▶ [Data supplied]

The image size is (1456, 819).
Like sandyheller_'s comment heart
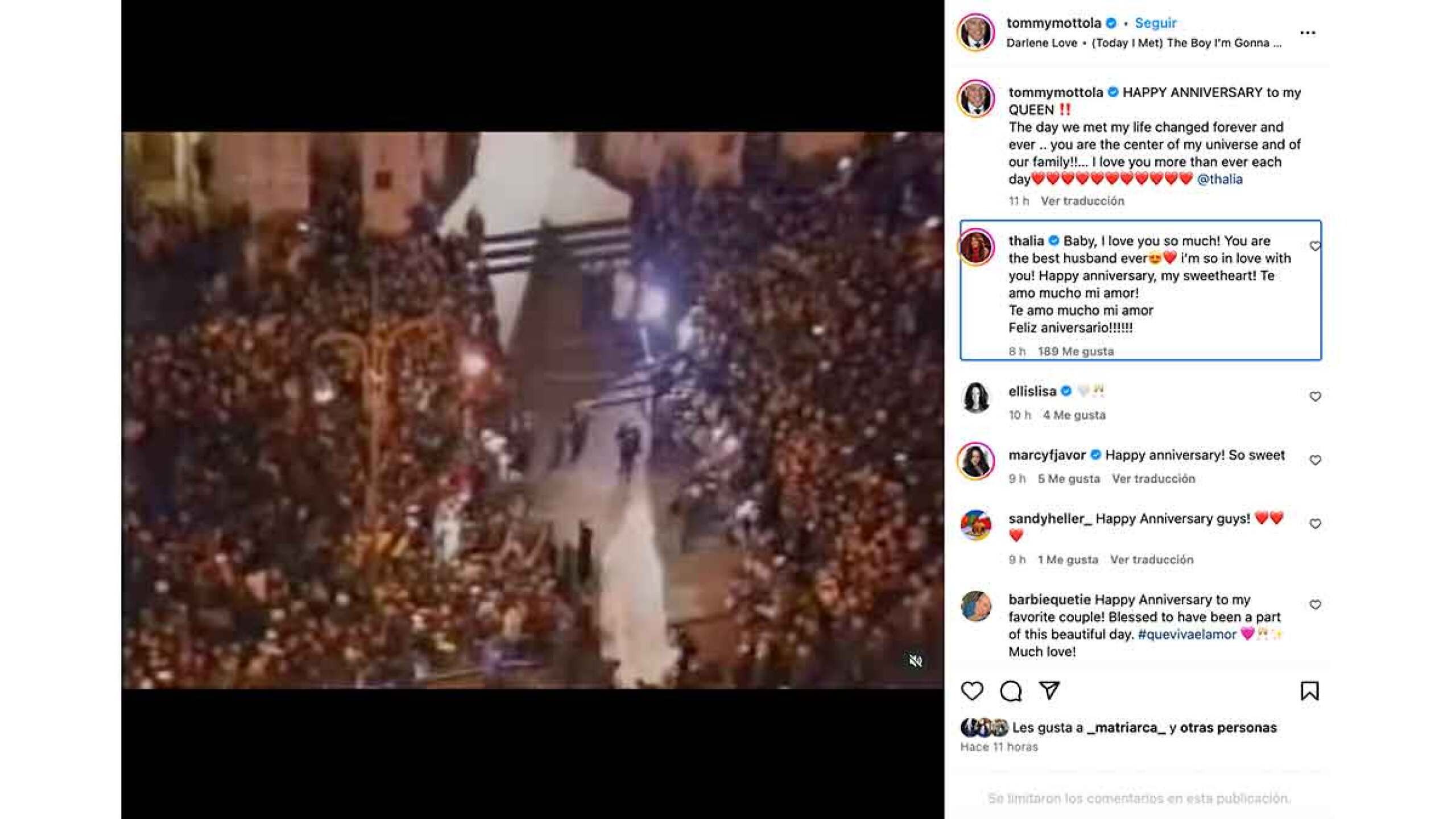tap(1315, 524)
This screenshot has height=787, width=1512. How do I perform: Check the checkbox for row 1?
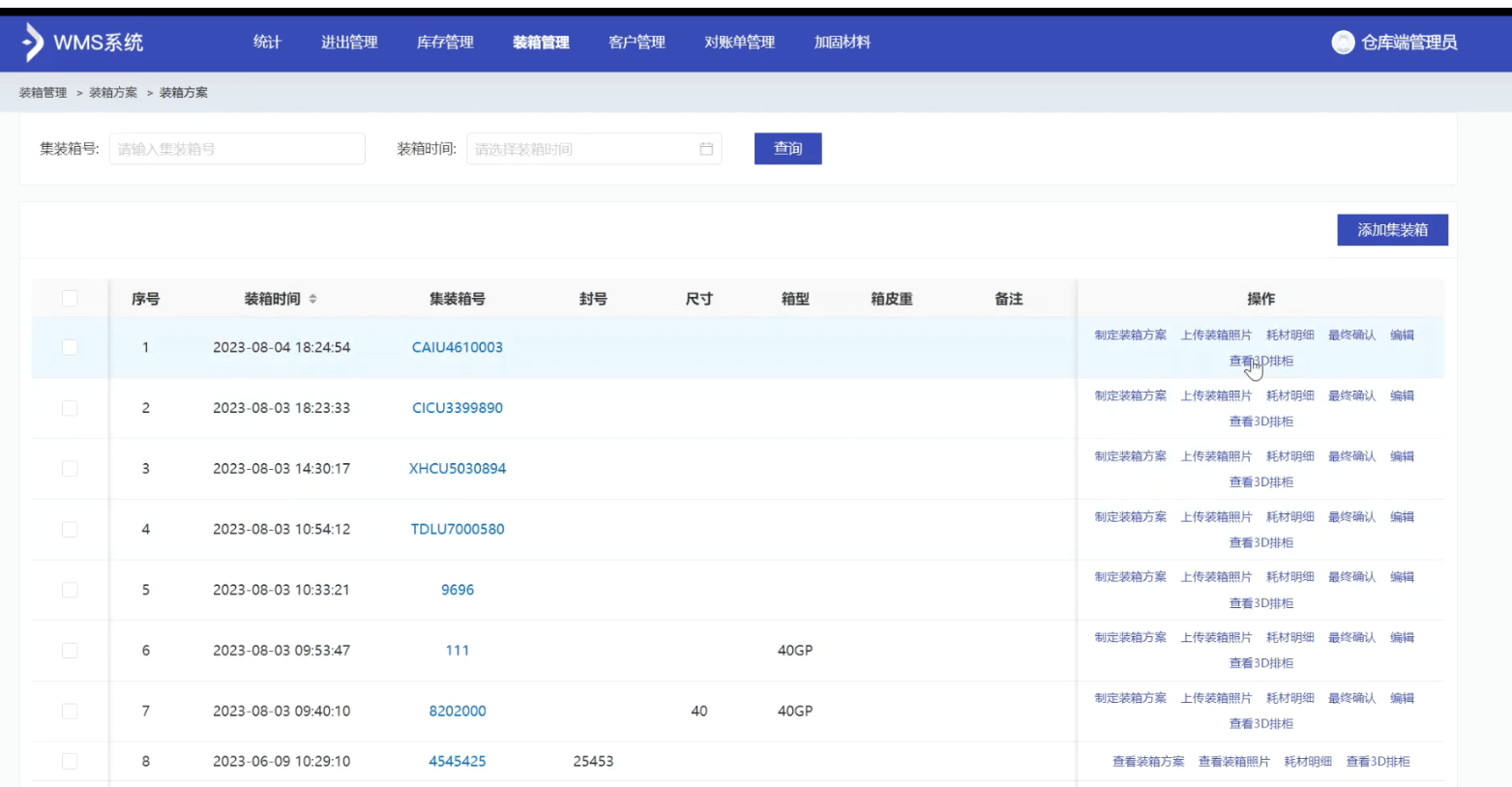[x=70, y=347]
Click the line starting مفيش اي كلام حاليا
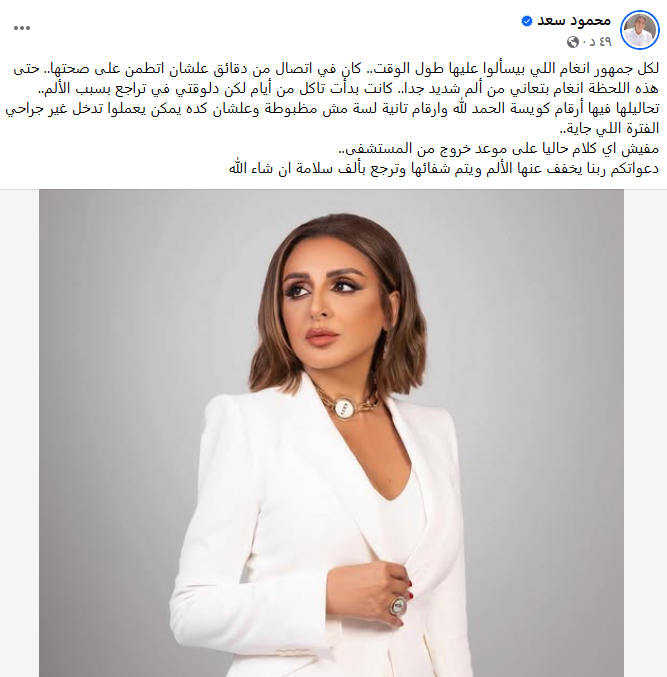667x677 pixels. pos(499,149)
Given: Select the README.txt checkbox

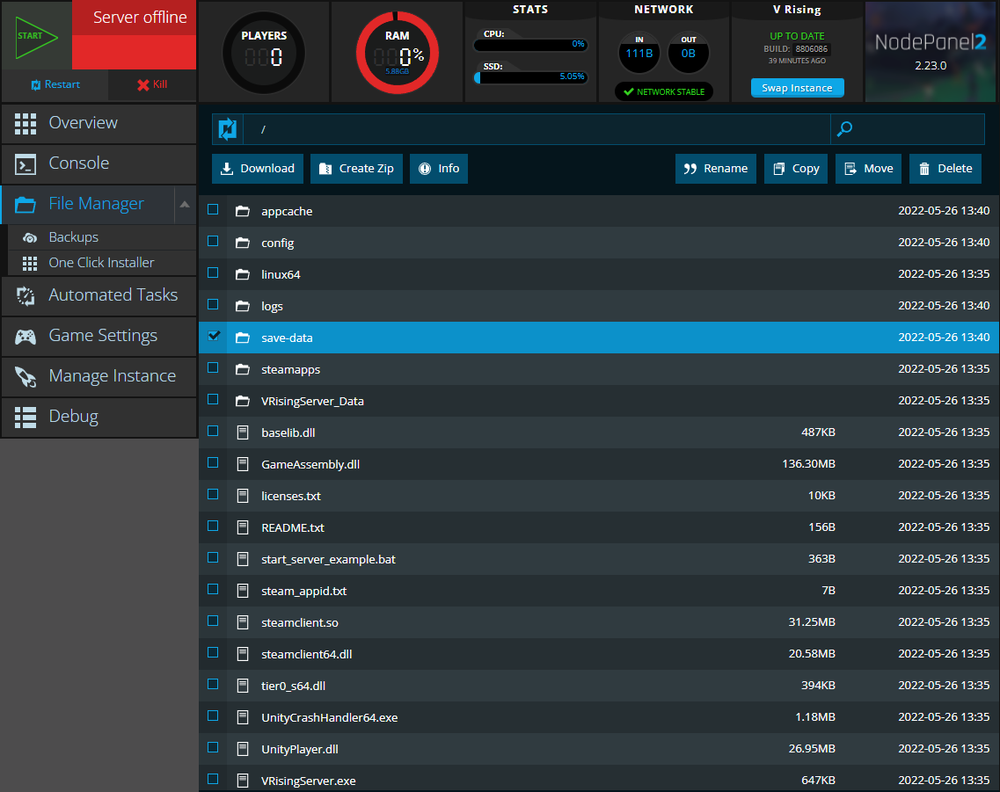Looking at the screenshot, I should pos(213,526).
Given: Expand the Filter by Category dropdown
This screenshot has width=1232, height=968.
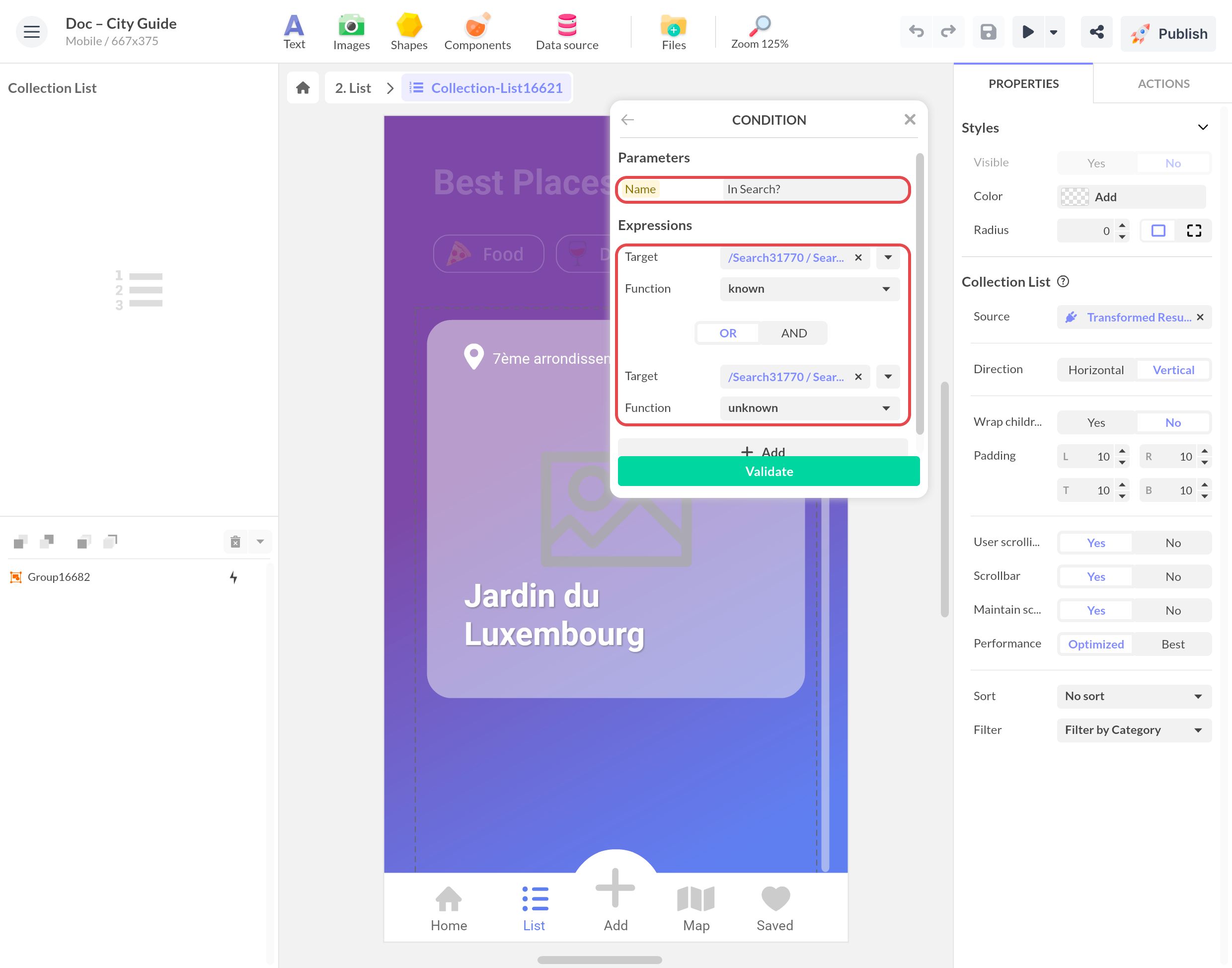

▶ [What to do]
So that the copy stays exact, reproduce each record word for word and leave its images out.

▶ [Solution to this exercise]
The image size is (1456, 819).
Like sandyheller_'s comment heart
tap(1315, 524)
This screenshot has height=787, width=1512. How do I perform: Check the checkbox for row 1?
[x=70, y=347]
Click the line starting مفيش اي كلام حاليا
667x677 pixels. pos(499,149)
Given: Select the README.txt checkbox

Looking at the screenshot, I should pos(213,526).
Given: Expand the Filter by Category dropdown
This screenshot has width=1232, height=968.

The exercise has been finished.